Arrests within the Mexican Assistant Attorney General's Office on Organized Crime are only the latest; Drug traffickers may also have informants in Interpol and the US Embassy
by Agencias and La Jornada On Line
translation and notes by Kristin Bricker
Mexico City - The Federal Attorney General's office (PGR in its Spanish initials) announced the detention of two high-ranking officials from the Assistant Attorney General's Office for the Specialized Investigation of Organized Crime (SIEDO in its Spanish initials) for alleged connections with with the Beltrán Leyva brothers' criminal organization, which paid them up to USD$400,000 monthly.
The head of SIEDO, Marisela Morales Ibáñez, stated that Fernando Rivera Hernández was handed over to the Federal Prosecutor's Office.
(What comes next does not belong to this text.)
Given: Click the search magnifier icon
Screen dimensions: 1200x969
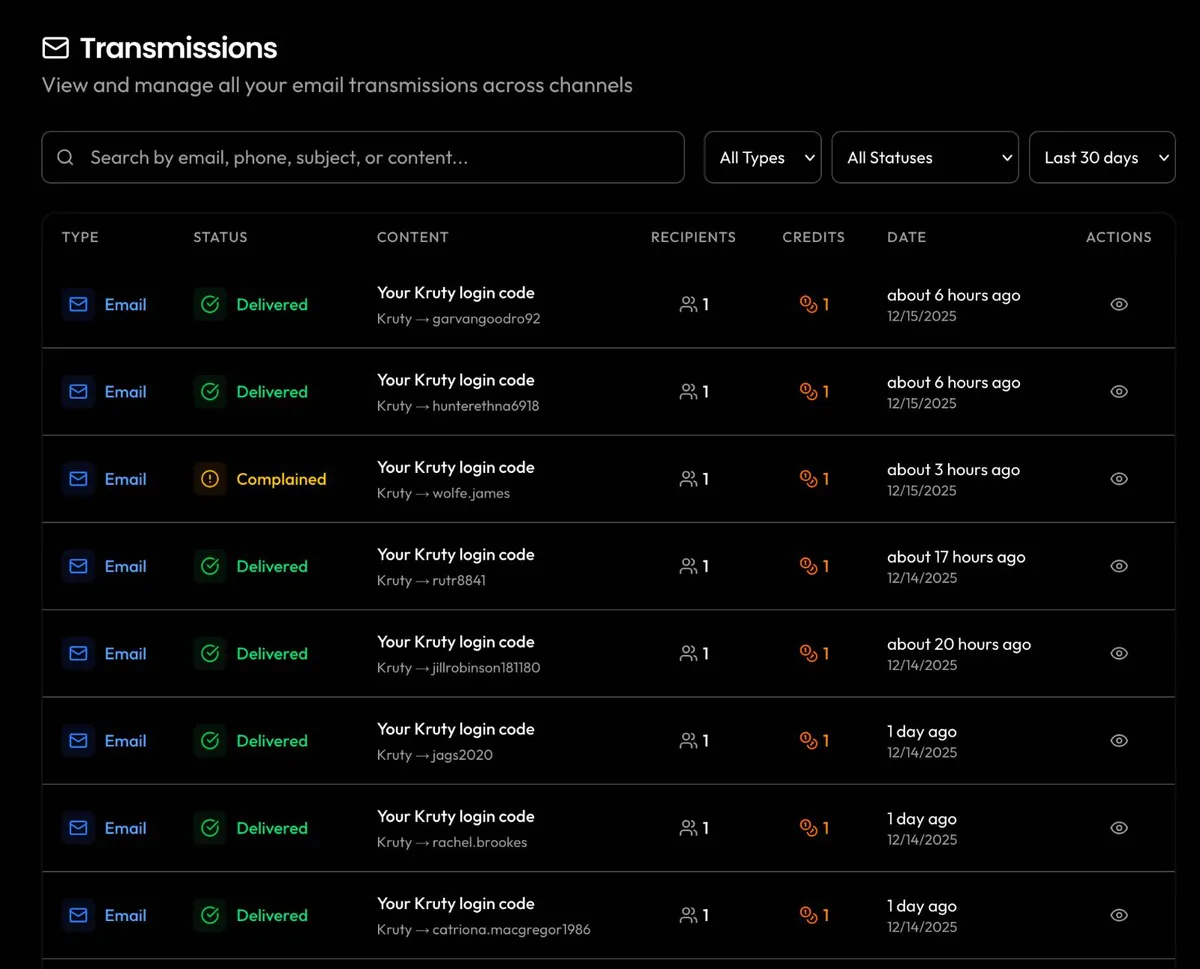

Rivera Hernández acted as deputy director of Intelligence in SIEDO's Technical Coordinating Body.
Rivera Hernández is accused of receiving "large sums of money" on behalf of the Beltrán Leyva brothers. On August 4 he was held for 40 days under pre-trail detention following a deposition from a protected witness. He was then held for an additional 30 days.
Morales Ibáñez said that on October 10 criminal proceedings were initiated against Fernando Rivera for crimes related to organized crime and against the public health,* in the category of conspiracy to encourage the possibility of committing those crimes. The 9th Criminal Court in Jalisco issued an arrest warrant for him on October 11. A few days later he was indicted and formally imprisoned.
Miguel Colorado González, SIEDO's technical coordinator, was also targeted by the criminal proceedings. Both were providing information about operations that the Federal Investigation Agency (AFI in its Spanish initials) would carry out against drug trafficking, stated Morales Ibáñez in the press conference.
Both ex-officials are being detained in the Puente Grande maximum security prison in Jalisco, where Alfredo Beltrán Leyva, aka El Mochomo, is also being held. Alfredo Beltrán is one of the leaders of the cartel that Arturo Beltrán runs. Arturo Beltrán is currently at large.
Attorney General Eduardo Medina Mora stated that between July and now, 35 Mexican Prosecutor's Office agents have been detained for receiving bribes of between $150,00 and $450,000 USD monthly, according to his data.
The process of purging and investigating personnel will continue, said Medina Mora. Likewise, the assistant attorney general said that the investigations against SIEDO agents began in 2004, "as a result of thwarted operations and a formal deposition that stated that there were public servants who were passing information to the Sinaloa cartel."
The arrests of more public servants from this institution are expected. The arrests began this past July. The public servants belong to a wide network of corruption within the SIEDO. The investigations have not concluded, said Morales.
It was unofficially said that the government will investigate a series of statements which indicate that drug traffickers have informants in Interpol and the United States Embassy in Mexico.
* Mexico has a highly controversial track for crimes related to organized crime. This track is different from the standard criminal track: organized crime suspects have fewer rights, can be held incomunicado for longer periods of time, and face longer prison sentences. Crimes against public health also fall under the organized crime rubric.